The algorithms explained in the paper have been implemented in Magma and can be downloaded here. Note that currently all elements and subgroups of the modular groups have to be given as elements and subgroups of SL(2, Z). The following example shows the main features of our implementation.

How to use this file with Magma:

Attach the downloaded file to your running Magma process.

To check if some subgroup H of PSL(2,Z) has finite index in PSL(2,Z), one uses the IndexInPSL2Z intrinsic.

> H:= sub< SL(2, Integers()) | [1,4,0,1], [0,1,-1,0] >;
> IndexInPSL2Z(H);
> G:= sub< SL(2, Integers()) | [1,2,0,1], [1,0,2,1] >;
> IndexInPSL2Z(G);
So the group H has infinite index in the modular group while G has index 6. To decide if G is a congruence subgroup, one can use MyIsCongruence.

> MyIsCongruence(G);
So G is indeed a congruence subgroup. To test whether an element of PSL(2,Z) lies in H one can use the Membership command.

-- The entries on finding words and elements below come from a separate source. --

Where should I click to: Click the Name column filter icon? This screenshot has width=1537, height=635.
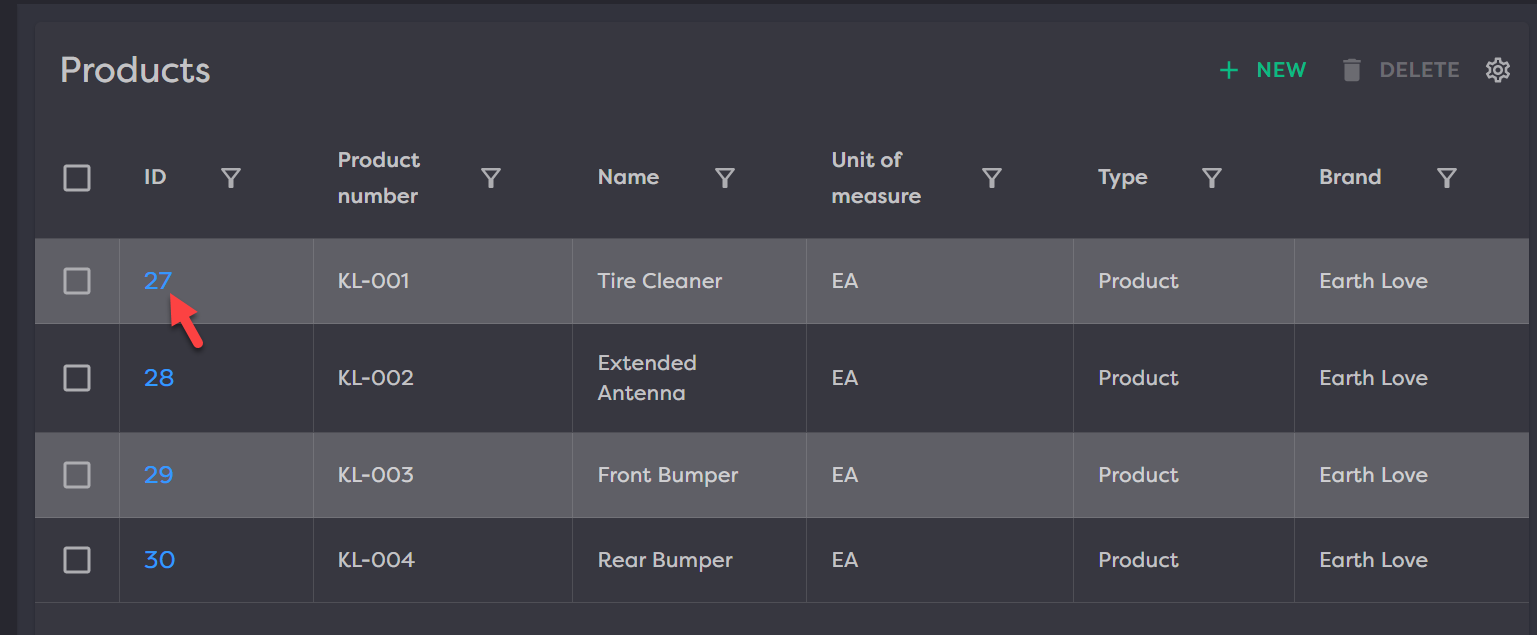(x=725, y=178)
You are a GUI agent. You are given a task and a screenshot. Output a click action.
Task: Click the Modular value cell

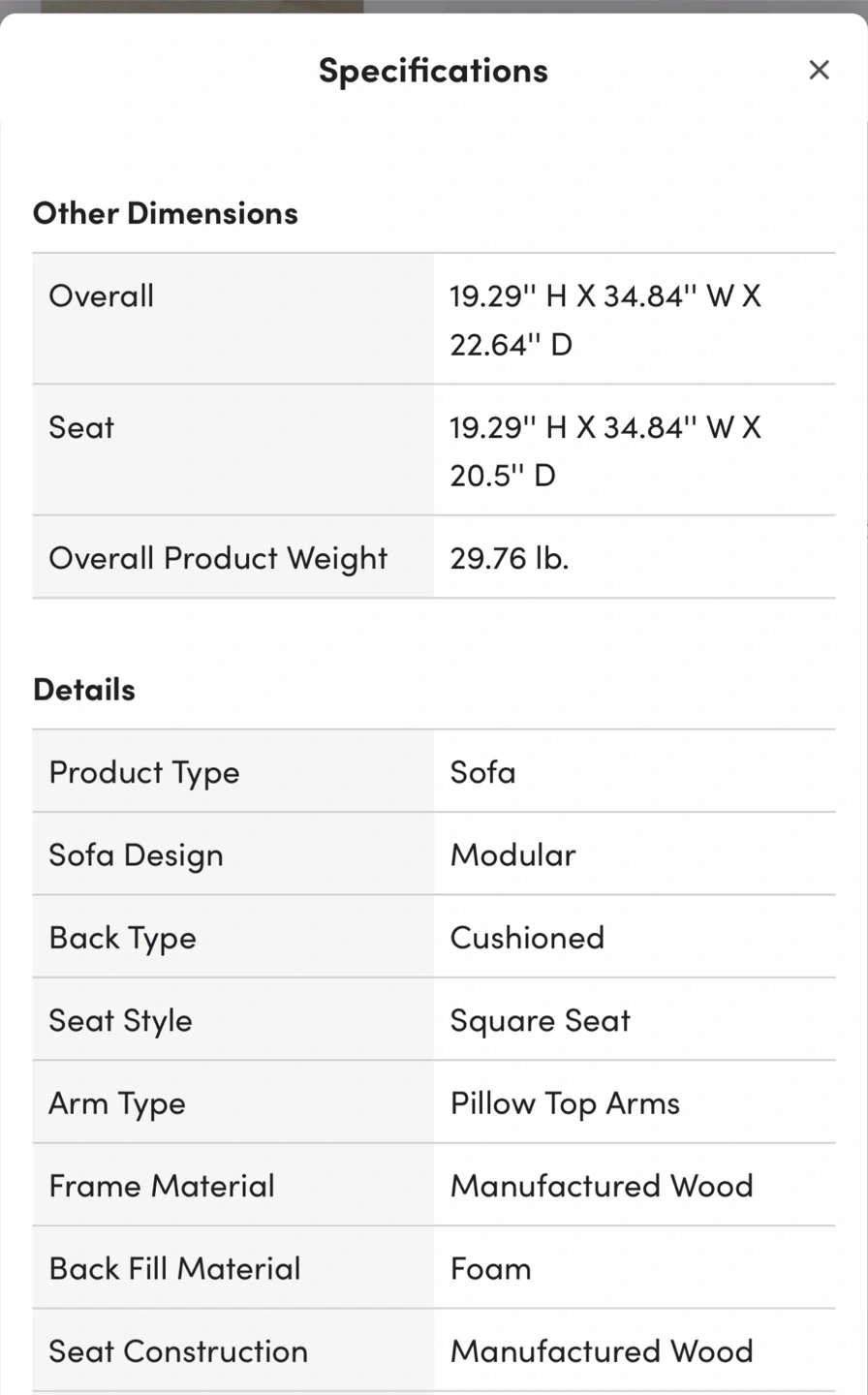[x=512, y=855]
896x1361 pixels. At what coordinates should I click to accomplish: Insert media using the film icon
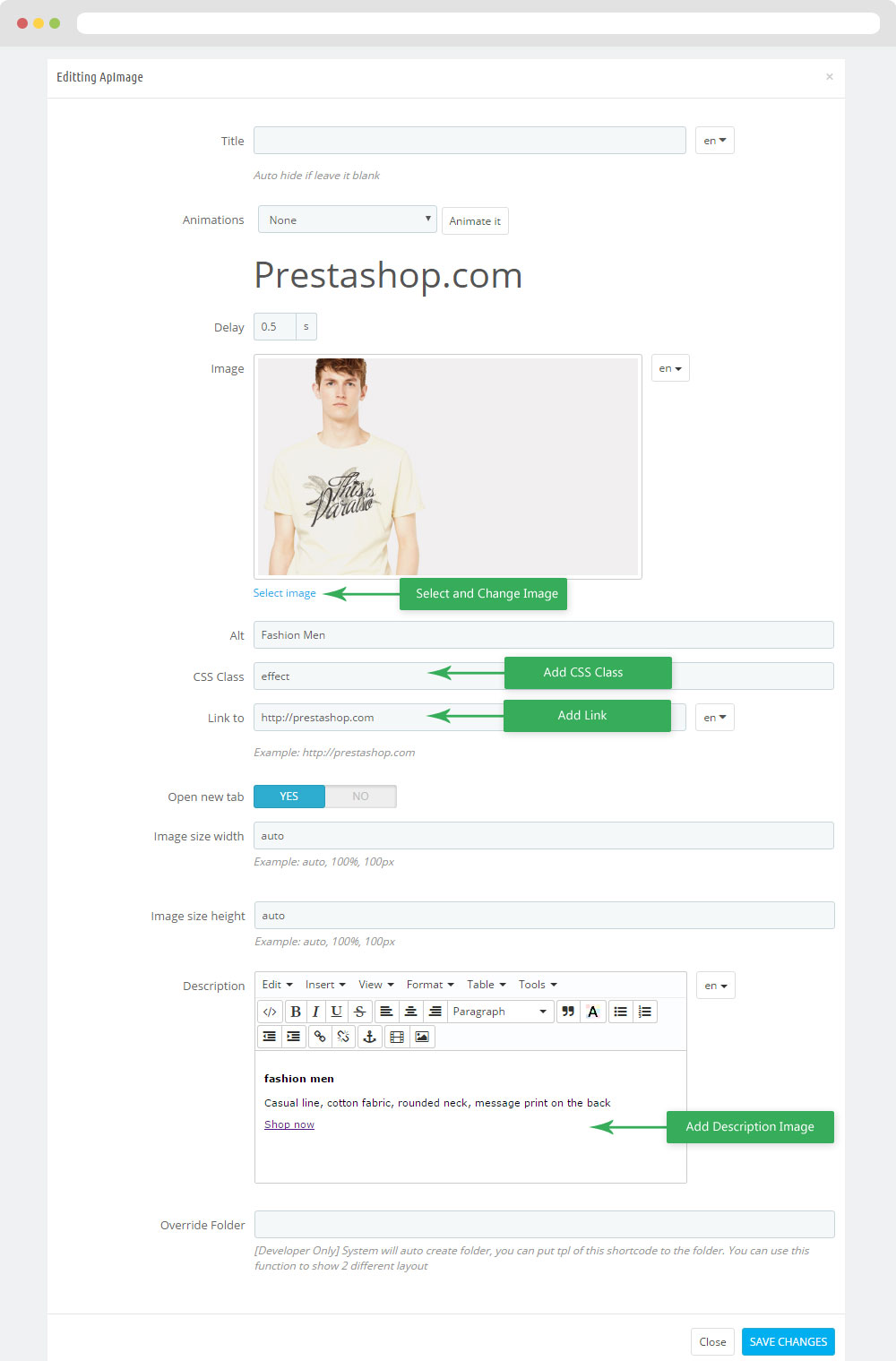pyautogui.click(x=397, y=1037)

> M:= SL(2, Integers()) ! [1,2,0,1];
> ok:= Membership(H, M); ok;
If one turns the CosetRep flag on, the second return value will be some data representing the right coset. This data can be turned into a matrix with CosetToMatrix. The coset data as well as the matrix are unique and can therefore be used for comparing cosets.

> M:= SL(2, Integers()) ! [1,2,0,1];
> ok, coset:= Membership(H, M : CosetRep);
> CosetToMatrix(coset);
[ 1  2]
[-4 -7]
> ok, coset2:= Membership(H, H.1 * M : CosetRep); coset eq coset2;
Suppose H is given by n generators and h in H. If the Word flag is turned on, the Membership intrinsic will return a straight line progam (SLP) representing h as the third return value. Evaluating this SLP in H itself yields (not surprisingly) h. Evaluating the SLP in a free group of rank n expresses h as a word in the n generators of H. This solves the constructive membership problem. Here is an example.

> M:= SL(2, Integers()) ! [ -40, -159, -1, -4 ];
> ok, _, w:= Membership(H, M : Word);
> assert ok and Evaluate(w, H) in {M, -M};
> Evaluate( w, FreeGroup(Ngens(H)) );
$.1^2 * $.2^2 * $.1^8 * $.2^-1 * $.1
> H.1^2 * H.2^2 * H.1^8 * H.2^-1 * H.1 in {M, -M};